### LISTED ENTRIES ###

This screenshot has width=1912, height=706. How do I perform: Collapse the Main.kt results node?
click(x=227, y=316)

###
### LISTED ENTRIES ###

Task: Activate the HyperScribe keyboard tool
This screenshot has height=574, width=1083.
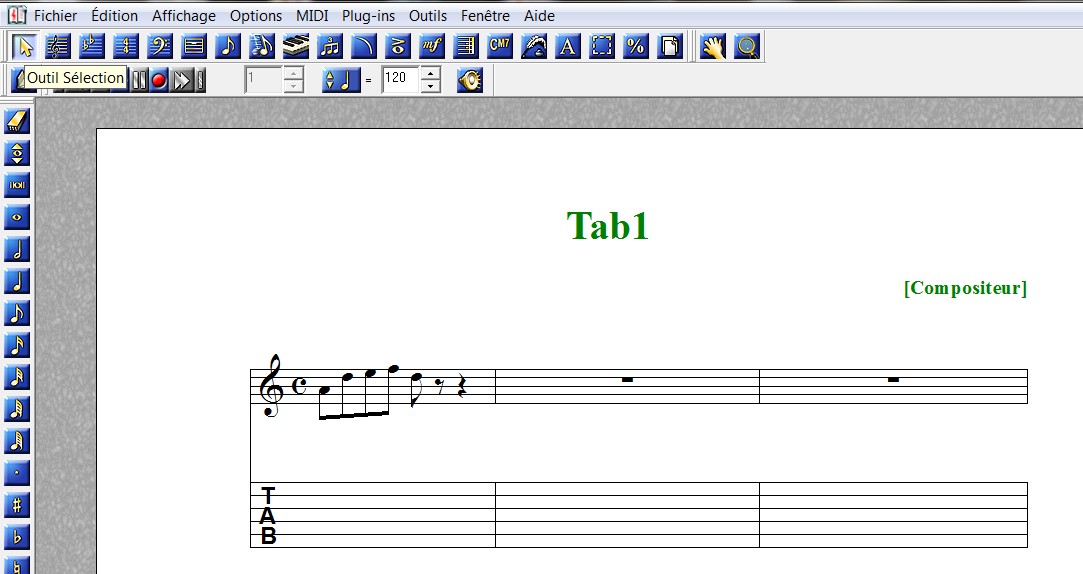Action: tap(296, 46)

###

WORK TO DO => Render the data from the line containing "This screenshot has width=1912, height=706." through the line containing "click(x=227, y=316)" as a numbered list, leaving out any blank lines.

FINAL RESULT =>
1. This screenshot has width=1912, height=706. How do I perform: Collapse the Main.kt results node?
2. click(x=227, y=316)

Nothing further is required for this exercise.